------ Data for review ------
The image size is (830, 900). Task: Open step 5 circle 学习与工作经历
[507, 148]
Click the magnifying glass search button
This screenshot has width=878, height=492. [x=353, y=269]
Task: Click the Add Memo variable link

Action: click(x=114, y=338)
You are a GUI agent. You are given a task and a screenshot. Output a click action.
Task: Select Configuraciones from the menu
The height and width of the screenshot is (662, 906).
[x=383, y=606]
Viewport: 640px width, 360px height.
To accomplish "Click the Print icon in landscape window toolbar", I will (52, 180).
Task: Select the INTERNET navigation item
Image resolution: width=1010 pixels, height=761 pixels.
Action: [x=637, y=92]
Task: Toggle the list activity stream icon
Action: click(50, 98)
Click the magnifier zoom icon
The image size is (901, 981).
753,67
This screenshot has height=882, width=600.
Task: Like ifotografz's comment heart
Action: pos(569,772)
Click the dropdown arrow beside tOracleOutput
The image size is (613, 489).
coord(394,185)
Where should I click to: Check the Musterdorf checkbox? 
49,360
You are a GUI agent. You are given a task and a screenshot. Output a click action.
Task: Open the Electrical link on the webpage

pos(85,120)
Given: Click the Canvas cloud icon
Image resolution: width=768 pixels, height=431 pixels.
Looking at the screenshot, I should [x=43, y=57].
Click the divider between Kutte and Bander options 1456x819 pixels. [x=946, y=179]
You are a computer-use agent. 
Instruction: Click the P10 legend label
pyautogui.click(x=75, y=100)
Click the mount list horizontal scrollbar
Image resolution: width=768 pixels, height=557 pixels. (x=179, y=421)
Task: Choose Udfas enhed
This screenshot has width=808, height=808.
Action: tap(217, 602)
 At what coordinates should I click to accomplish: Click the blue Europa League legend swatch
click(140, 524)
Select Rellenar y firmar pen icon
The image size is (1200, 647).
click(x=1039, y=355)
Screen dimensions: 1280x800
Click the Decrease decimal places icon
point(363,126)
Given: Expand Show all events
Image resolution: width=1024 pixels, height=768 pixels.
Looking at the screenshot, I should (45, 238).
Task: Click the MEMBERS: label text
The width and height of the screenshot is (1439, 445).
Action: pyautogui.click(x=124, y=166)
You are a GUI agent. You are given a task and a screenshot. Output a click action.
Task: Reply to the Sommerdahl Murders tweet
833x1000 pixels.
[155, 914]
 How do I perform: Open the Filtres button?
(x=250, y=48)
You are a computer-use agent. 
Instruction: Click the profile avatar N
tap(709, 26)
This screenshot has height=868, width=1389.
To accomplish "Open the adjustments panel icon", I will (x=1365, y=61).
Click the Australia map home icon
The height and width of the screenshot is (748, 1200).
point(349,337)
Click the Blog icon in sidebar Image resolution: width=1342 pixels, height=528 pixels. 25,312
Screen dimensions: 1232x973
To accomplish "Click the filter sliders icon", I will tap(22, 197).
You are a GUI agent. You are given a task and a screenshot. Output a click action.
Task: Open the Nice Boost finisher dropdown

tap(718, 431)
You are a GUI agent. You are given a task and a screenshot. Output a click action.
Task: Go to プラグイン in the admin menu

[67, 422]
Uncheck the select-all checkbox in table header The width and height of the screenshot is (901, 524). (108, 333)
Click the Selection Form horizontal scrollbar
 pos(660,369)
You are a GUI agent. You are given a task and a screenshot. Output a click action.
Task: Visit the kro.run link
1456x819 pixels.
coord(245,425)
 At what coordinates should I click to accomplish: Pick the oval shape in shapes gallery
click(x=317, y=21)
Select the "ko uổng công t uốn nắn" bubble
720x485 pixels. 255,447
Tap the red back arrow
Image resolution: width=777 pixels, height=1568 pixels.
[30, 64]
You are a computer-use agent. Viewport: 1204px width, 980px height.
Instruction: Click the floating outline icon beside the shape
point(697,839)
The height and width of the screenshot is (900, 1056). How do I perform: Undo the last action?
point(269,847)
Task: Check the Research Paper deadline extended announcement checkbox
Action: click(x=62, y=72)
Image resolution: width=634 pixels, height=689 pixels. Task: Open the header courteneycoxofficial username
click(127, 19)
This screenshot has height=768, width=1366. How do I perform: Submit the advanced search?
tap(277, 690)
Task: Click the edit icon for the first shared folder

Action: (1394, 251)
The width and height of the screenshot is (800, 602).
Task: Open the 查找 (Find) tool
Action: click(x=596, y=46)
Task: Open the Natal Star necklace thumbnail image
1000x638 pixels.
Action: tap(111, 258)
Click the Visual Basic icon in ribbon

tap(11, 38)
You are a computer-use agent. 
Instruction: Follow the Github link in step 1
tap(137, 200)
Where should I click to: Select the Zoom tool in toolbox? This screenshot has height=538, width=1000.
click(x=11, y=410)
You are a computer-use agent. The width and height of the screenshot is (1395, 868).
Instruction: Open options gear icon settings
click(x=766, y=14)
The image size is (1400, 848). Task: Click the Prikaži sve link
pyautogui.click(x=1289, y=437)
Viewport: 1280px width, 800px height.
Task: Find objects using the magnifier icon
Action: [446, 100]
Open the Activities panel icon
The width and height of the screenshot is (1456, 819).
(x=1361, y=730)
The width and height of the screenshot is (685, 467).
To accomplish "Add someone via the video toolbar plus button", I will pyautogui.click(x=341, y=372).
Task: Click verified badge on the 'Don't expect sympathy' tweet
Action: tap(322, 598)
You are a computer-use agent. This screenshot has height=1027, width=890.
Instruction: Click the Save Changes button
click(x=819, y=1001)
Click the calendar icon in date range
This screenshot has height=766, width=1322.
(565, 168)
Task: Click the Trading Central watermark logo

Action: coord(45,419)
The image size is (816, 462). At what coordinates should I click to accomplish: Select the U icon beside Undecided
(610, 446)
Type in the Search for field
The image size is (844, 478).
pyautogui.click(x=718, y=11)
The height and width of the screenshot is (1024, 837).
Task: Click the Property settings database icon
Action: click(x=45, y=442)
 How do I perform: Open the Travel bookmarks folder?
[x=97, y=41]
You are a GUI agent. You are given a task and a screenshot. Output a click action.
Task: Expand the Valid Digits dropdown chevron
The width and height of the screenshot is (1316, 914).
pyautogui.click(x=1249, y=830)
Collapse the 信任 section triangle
------
• _Required action_
Restate the material word for word so that no line differs from the original.

• _Answer to this task_
The image size is (830, 900). Task: Open step 5 circle 学习与工作经历
[507, 148]
Click the magnifying glass search button
This screenshot has width=878, height=492. [x=353, y=269]
Task: Click the Add Memo variable link

Action: click(x=114, y=338)
You are a GUI agent. You are given a task and a screenshot. Output a click action.
Task: Select Configuraciones from the menu
The height and width of the screenshot is (662, 906).
[x=383, y=606]
Viewport: 640px width, 360px height.
To accomplish "Click the Print icon in landscape window toolbar", I will (52, 180).
Task: Select the INTERNET navigation item
Image resolution: width=1010 pixels, height=761 pixels.
Action: [x=637, y=92]
Task: Toggle the list activity stream icon
Action: click(50, 98)
Click the magnifier zoom icon
The image size is (901, 981).
753,67
This screenshot has height=882, width=600.
Task: Like ifotografz's comment heart
Action: pos(569,772)
Click the dropdown arrow beside tOracleOutput
The image size is (613, 489).
coord(394,185)
Where should I click to: Check the Musterdorf checkbox? 
49,360
You are a GUI agent. You are given a task and a screenshot. Output a click action.
Task: Open the Electrical link on the webpage

pos(85,120)
Given: Click the Canvas cloud icon
Image resolution: width=768 pixels, height=431 pixels.
Looking at the screenshot, I should [x=43, y=57].
Click the divider between Kutte and Bander options 1456x819 pixels. [x=946, y=179]
You are a computer-use agent. 
Instruction: Click the P10 legend label
pyautogui.click(x=75, y=100)
Click the mount list horizontal scrollbar
Image resolution: width=768 pixels, height=557 pixels. (x=179, y=421)
Task: Choose Udfas enhed
This screenshot has width=808, height=808.
Action: tap(217, 602)
 At what coordinates should I click to accomplish: Click the blue Europa League legend swatch
click(140, 524)
Select Rellenar y firmar pen icon
The image size is (1200, 647).
click(x=1039, y=355)
Screen dimensions: 1280x800
Click the Decrease decimal places icon
point(363,126)
Given: Expand Show all events
Image resolution: width=1024 pixels, height=768 pixels.
Looking at the screenshot, I should (45, 238).
Task: Click the MEMBERS: label text
The width and height of the screenshot is (1439, 445).
Action: pyautogui.click(x=124, y=166)
You are a GUI agent. You are given a task and a screenshot. Output a click action.
Task: Reply to the Sommerdahl Murders tweet
833x1000 pixels.
[155, 914]
 How do I perform: Open the Filtres button?
(x=250, y=48)
You are a computer-use agent. 
Instruction: Click the profile avatar N
tap(709, 26)
This screenshot has height=868, width=1389.
To accomplish "Open the adjustments panel icon", I will (x=1365, y=61).
Click the Australia map home icon
The height and width of the screenshot is (748, 1200).
point(349,337)
Click the Blog icon in sidebar Image resolution: width=1342 pixels, height=528 pixels. 25,312
Screen dimensions: 1232x973
To accomplish "Click the filter sliders icon", I will tap(22, 197).
You are a GUI agent. You are given a task and a screenshot. Output a click action.
Task: Open the Nice Boost finisher dropdown

tap(718, 431)
You are a GUI agent. You are given a task and a screenshot. Output a click action.
Task: Go to プラグイン in the admin menu

[67, 422]
Uncheck the select-all checkbox in table header The width and height of the screenshot is (901, 524). (108, 333)
Click the Selection Form horizontal scrollbar
 pos(660,369)
You are a GUI agent. You are given a task and a screenshot. Output a click action.
Task: Visit the kro.run link
1456x819 pixels.
coord(245,425)
 At what coordinates should I click to accomplish: Pick the oval shape in shapes gallery
click(x=317, y=21)
Select the "ko uổng công t uốn nắn" bubble
720x485 pixels. 255,447
Tap the red back arrow
Image resolution: width=777 pixels, height=1568 pixels.
[30, 64]
You are a computer-use agent. Viewport: 1204px width, 980px height.
Instruction: Click the floating outline icon beside the shape
point(697,839)
The height and width of the screenshot is (900, 1056). How do I perform: Undo the last action?
point(269,847)
Task: Check the Research Paper deadline extended announcement checkbox
Action: click(x=62, y=72)
Image resolution: width=634 pixels, height=689 pixels. Task: Open the header courteneycoxofficial username
click(127, 19)
This screenshot has height=768, width=1366. How do I perform: Submit the advanced search?
tap(277, 690)
Task: Click the edit icon for the first shared folder

Action: (1394, 251)
The width and height of the screenshot is (800, 602).
Task: Open the 查找 (Find) tool
Action: click(x=596, y=46)
Task: Open the Natal Star necklace thumbnail image
1000x638 pixels.
Action: tap(111, 258)
Click the Visual Basic icon in ribbon

tap(11, 38)
You are a computer-use agent. 
Instruction: Follow the Github link in step 1
tap(137, 200)
Where should I click to: Select the Zoom tool in toolbox? This screenshot has height=538, width=1000.
click(x=11, y=410)
You are a computer-use agent. The width and height of the screenshot is (1395, 868).
Instruction: Open options gear icon settings
click(x=766, y=14)
The image size is (1400, 848). Task: Click the Prikaži sve link
pyautogui.click(x=1289, y=437)
Viewport: 1280px width, 800px height.
Task: Find objects using the magnifier icon
Action: [446, 100]
Open the Activities panel icon
The width and height of the screenshot is (1456, 819).
(x=1361, y=730)
The width and height of the screenshot is (685, 467).
To accomplish "Add someone via the video toolbar plus button", I will pyautogui.click(x=341, y=372).
Task: Click verified badge on the 'Don't expect sympathy' tweet
Action: tap(322, 598)
You are a computer-use agent. This screenshot has height=1027, width=890.
Instruction: Click the Save Changes button
click(x=819, y=1001)
Click the calendar icon in date range
This screenshot has height=766, width=1322.
(565, 168)
Task: Click the Trading Central watermark logo

Action: coord(45,419)
The image size is (816, 462). At what coordinates should I click to accomplish: Select the U icon beside Undecided
(610, 446)
Type in the Search for field
The image size is (844, 478).
pyautogui.click(x=718, y=11)
The height and width of the screenshot is (1024, 837).
Task: Click the Property settings database icon
Action: click(x=45, y=442)
 How do I perform: Open the Travel bookmarks folder?
[x=97, y=41]
You are a GUI agent. You are given a task and a screenshot. Output a click action.
Task: Expand the Valid Digits dropdown chevron
The width and height of the screenshot is (1316, 914).
pyautogui.click(x=1249, y=830)
Collapse the 信任 section triangle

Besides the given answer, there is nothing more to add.